**Work request**.
Repeat, line for line, the entries below from the first line to the line containing "Given: Open the TODAS LAS FAMILIAS dropdown", counting both ends.

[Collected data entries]

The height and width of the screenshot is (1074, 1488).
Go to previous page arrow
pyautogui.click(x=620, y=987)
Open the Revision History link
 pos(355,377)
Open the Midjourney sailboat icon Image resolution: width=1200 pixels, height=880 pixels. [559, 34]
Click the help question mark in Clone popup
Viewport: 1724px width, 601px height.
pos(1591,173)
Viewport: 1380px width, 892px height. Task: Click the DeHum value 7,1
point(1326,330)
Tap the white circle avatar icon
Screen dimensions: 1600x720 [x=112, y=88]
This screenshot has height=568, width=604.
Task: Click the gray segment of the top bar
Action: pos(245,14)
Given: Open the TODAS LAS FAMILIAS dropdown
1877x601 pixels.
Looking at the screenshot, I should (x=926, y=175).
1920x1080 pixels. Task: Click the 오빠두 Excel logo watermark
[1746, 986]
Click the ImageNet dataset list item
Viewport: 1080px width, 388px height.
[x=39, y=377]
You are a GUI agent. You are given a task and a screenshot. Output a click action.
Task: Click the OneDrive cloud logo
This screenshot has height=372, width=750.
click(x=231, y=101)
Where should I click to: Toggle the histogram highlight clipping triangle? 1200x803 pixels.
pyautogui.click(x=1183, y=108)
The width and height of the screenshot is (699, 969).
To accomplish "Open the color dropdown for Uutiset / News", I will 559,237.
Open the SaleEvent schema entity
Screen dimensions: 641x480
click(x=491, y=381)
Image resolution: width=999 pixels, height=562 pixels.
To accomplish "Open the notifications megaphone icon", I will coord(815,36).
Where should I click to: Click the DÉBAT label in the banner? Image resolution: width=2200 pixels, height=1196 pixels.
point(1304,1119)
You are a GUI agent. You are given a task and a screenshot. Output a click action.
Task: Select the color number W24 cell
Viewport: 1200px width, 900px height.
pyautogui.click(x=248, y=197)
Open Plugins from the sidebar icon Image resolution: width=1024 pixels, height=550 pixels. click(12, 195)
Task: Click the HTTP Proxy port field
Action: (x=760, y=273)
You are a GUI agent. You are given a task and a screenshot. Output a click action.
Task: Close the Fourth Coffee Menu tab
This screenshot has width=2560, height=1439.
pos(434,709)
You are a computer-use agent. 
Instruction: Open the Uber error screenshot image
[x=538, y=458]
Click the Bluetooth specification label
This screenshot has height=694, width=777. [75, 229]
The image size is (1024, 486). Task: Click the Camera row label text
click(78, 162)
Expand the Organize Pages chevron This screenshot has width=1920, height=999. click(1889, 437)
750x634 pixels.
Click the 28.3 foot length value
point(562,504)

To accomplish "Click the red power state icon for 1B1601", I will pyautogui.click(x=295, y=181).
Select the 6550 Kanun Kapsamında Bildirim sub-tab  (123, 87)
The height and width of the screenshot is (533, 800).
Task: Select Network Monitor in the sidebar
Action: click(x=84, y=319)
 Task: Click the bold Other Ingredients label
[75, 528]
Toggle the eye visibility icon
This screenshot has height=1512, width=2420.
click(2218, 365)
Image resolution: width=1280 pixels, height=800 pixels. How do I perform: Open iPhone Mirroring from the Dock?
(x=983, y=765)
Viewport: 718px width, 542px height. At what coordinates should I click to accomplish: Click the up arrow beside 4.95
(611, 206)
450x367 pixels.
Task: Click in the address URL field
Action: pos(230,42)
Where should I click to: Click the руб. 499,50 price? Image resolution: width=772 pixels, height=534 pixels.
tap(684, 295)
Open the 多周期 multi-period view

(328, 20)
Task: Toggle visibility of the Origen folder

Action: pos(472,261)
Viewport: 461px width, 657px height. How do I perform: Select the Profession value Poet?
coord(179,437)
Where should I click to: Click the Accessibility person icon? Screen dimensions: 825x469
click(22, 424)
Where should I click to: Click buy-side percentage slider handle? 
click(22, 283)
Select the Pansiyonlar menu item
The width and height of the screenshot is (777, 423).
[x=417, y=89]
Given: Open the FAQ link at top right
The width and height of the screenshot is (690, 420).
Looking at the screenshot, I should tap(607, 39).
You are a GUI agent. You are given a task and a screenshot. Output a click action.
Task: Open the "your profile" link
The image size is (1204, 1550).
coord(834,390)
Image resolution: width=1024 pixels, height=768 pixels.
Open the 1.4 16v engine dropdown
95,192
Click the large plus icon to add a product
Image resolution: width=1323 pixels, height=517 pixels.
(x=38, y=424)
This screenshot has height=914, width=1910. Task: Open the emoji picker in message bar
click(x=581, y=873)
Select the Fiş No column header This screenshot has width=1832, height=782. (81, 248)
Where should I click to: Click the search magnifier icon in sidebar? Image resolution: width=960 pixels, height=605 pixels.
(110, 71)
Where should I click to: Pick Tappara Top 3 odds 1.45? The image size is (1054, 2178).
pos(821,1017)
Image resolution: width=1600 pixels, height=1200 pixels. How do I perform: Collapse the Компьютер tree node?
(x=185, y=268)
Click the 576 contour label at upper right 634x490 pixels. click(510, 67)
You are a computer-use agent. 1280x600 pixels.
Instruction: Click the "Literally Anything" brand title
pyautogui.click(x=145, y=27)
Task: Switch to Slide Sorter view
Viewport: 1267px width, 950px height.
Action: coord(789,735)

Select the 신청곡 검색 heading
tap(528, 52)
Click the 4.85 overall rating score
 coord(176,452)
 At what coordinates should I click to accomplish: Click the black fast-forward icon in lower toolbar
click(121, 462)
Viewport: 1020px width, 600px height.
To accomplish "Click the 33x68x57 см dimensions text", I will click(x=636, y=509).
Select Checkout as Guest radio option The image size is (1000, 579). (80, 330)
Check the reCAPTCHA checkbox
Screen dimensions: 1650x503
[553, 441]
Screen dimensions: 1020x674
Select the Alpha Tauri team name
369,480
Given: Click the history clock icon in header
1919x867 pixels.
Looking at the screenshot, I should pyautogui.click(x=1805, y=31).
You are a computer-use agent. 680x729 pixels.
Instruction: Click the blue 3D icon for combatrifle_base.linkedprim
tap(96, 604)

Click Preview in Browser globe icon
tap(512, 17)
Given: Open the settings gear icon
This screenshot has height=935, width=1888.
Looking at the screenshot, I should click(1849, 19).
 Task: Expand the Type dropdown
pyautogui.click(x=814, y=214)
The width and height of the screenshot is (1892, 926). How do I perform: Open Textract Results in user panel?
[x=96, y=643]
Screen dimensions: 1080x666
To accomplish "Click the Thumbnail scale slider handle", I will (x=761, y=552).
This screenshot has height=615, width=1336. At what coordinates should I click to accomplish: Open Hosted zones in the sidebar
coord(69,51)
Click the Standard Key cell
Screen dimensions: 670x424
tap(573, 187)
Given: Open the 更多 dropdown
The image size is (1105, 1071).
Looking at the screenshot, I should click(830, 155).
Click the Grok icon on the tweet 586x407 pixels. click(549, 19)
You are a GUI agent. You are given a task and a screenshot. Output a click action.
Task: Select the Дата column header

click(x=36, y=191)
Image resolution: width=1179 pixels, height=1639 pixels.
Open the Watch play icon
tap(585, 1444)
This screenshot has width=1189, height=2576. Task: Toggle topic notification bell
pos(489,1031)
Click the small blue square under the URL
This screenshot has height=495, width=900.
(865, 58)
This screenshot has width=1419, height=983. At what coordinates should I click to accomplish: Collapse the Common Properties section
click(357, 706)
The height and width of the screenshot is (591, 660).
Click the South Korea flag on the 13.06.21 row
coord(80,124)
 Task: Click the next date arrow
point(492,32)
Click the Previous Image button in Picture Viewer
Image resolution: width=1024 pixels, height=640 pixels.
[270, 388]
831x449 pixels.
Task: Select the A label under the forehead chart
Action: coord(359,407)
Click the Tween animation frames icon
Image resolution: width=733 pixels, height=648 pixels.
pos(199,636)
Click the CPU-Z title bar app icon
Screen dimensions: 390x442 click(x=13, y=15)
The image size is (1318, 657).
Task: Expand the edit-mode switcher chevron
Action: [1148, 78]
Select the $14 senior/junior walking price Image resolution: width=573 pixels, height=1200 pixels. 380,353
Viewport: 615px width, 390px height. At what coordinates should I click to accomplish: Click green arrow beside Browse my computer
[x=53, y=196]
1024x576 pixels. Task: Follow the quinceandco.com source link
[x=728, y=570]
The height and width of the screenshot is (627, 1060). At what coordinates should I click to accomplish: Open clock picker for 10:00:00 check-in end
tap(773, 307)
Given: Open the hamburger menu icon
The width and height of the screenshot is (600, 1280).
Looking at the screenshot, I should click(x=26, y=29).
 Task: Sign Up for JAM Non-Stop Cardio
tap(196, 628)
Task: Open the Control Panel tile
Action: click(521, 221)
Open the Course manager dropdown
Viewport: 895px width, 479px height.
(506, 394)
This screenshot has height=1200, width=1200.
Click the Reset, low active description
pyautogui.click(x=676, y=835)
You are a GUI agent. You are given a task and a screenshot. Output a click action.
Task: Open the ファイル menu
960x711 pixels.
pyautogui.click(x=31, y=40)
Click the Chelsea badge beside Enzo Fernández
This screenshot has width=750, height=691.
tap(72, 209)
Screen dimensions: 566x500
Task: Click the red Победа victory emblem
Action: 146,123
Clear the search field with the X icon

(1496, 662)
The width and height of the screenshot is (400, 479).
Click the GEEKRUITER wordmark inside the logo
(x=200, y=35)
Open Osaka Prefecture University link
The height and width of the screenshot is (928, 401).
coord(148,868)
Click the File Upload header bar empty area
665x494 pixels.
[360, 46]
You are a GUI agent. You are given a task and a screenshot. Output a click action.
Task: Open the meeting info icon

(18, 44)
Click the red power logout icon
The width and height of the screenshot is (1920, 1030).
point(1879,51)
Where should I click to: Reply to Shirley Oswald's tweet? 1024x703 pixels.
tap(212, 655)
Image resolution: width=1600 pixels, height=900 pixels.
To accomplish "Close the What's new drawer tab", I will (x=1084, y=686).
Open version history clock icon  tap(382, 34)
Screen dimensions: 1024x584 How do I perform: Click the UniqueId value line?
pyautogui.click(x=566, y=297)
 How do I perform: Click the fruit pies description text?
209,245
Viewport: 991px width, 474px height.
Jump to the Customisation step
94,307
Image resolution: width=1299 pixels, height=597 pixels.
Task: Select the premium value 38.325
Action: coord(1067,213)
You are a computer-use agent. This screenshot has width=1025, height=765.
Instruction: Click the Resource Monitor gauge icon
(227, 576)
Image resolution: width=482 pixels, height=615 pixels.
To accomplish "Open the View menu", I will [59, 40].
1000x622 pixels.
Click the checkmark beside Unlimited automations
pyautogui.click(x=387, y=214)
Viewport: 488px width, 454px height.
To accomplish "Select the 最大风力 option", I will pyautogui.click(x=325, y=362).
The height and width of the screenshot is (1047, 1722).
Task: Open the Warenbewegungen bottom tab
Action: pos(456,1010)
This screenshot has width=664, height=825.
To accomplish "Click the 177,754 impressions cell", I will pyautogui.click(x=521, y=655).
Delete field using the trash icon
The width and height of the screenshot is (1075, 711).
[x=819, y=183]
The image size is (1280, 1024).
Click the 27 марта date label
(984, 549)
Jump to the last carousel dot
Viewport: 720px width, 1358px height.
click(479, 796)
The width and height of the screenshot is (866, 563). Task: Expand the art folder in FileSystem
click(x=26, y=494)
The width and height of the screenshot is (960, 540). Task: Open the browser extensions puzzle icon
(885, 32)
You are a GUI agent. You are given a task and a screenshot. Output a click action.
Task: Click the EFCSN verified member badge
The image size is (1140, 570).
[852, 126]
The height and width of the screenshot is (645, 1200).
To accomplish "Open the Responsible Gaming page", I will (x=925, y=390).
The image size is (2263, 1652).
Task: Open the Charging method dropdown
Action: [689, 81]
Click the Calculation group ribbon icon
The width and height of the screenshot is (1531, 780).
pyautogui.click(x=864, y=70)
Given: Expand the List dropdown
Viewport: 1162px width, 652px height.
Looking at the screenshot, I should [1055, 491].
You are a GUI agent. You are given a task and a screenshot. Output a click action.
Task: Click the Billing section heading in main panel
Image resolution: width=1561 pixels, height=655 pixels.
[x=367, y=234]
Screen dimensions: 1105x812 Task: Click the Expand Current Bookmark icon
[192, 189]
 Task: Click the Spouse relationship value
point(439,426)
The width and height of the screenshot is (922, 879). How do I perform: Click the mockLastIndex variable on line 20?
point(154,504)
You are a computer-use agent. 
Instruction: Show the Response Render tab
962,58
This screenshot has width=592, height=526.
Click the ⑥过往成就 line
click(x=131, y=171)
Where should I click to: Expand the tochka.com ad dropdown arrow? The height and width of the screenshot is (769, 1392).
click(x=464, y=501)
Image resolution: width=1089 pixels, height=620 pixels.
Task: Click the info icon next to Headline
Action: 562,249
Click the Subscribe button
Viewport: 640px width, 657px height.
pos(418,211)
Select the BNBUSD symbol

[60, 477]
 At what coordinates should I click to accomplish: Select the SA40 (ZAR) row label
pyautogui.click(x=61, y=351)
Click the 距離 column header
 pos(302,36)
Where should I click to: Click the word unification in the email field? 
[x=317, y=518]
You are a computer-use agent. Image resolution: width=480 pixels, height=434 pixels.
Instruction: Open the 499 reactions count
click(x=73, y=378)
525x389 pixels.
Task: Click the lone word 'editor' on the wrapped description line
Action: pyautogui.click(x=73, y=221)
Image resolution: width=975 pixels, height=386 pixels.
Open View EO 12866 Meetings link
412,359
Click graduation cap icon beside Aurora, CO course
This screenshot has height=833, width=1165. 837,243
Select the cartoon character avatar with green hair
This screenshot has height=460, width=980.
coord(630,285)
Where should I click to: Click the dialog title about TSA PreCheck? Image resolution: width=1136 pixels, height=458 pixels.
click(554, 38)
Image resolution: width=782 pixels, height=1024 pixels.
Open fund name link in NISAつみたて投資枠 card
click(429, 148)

**Answer space**.
The height and width of the screenshot is (1074, 1488).
Go to previous page arrow
pyautogui.click(x=620, y=987)
Open the Revision History link
 pos(355,377)
Open the Midjourney sailboat icon Image resolution: width=1200 pixels, height=880 pixels. [559, 34]
Click the help question mark in Clone popup
Viewport: 1724px width, 601px height.
pos(1591,173)
Viewport: 1380px width, 892px height. Task: Click the DeHum value 7,1
point(1326,330)
Tap the white circle avatar icon
Screen dimensions: 1600x720 [x=112, y=88]
This screenshot has height=568, width=604.
Task: Click the gray segment of the top bar
Action: pos(245,14)
Given: Open the TODAS LAS FAMILIAS dropdown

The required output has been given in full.